Required action – Omit the pictures and return exactly the stretch of the material below from the line with "Open the 淘宝网 topic tag" through the line with "Given: Select the".

##### Supplied records

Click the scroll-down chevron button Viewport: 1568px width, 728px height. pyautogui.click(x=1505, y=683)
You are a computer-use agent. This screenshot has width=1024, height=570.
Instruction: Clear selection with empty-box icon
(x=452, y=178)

##########
##### Supplied records

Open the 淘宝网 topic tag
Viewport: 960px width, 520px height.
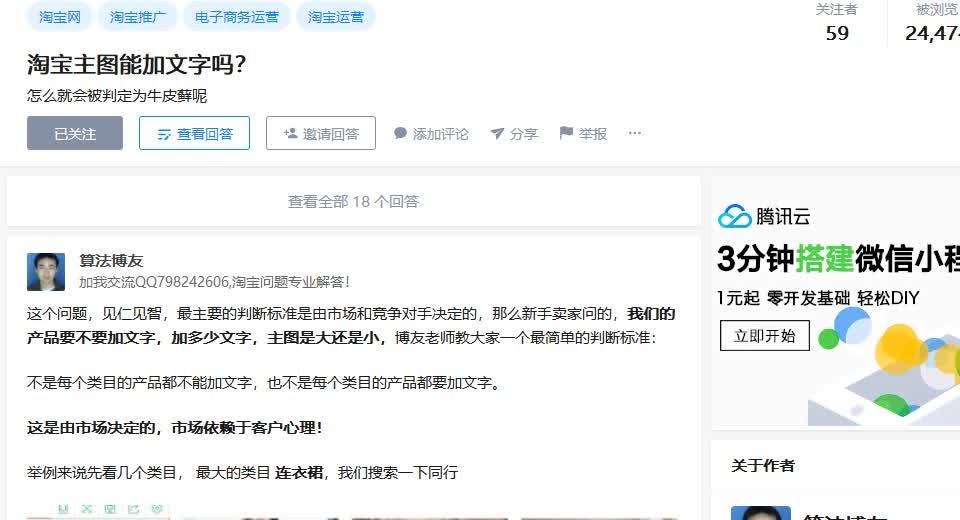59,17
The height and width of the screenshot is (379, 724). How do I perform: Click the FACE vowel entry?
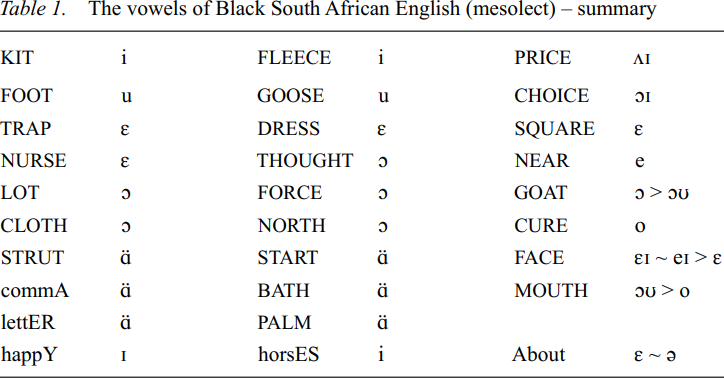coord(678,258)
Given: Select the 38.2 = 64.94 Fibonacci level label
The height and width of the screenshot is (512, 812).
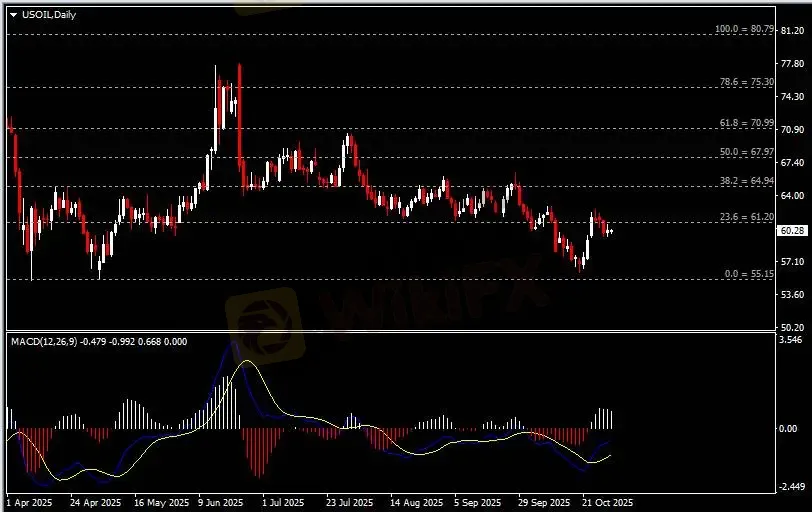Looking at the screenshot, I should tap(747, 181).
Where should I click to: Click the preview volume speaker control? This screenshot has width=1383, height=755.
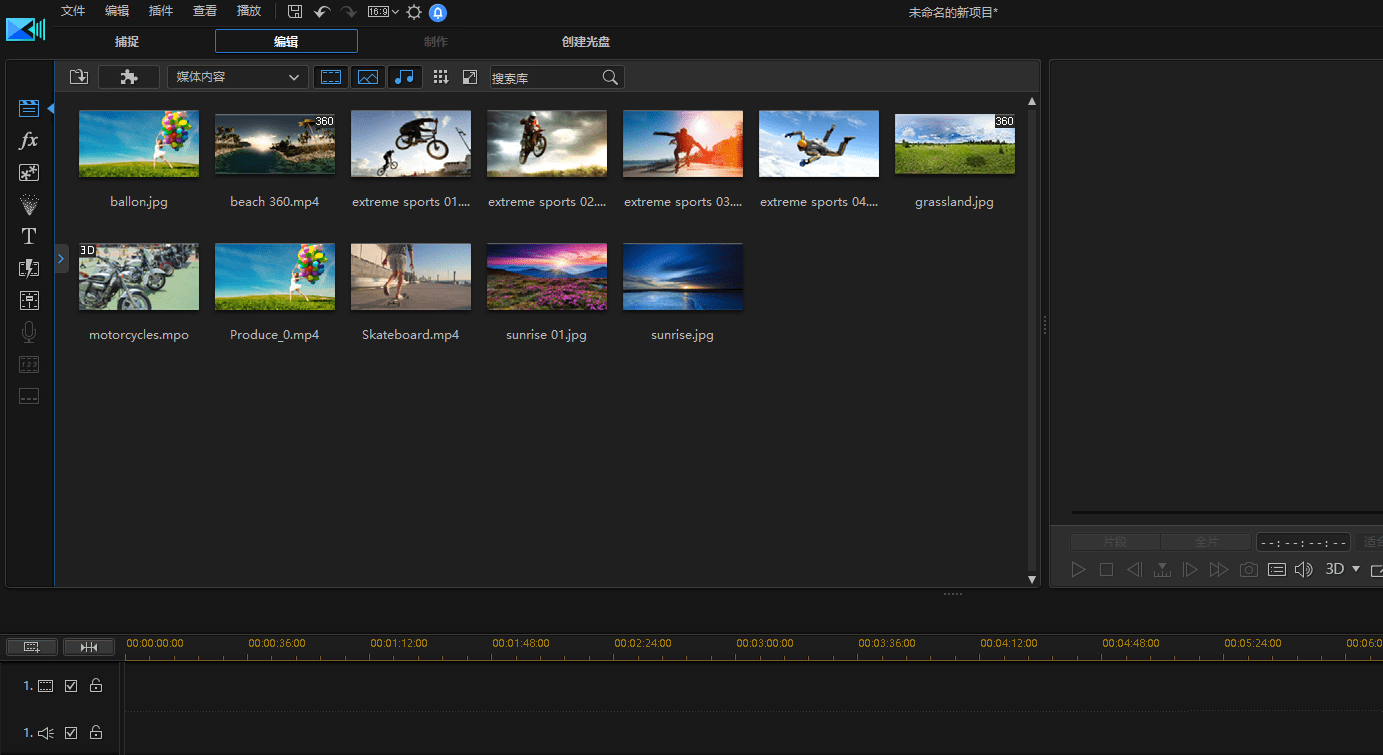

##########

Solution for this exercise –
Open the 淘宝网 topic tag
Viewport: 960px width, 520px height.
59,17
The height and width of the screenshot is (379, 724). How do I perform: Click the FACE vowel entry?
coord(678,258)
Given: Select the 38.2 = 64.94 Fibonacci level label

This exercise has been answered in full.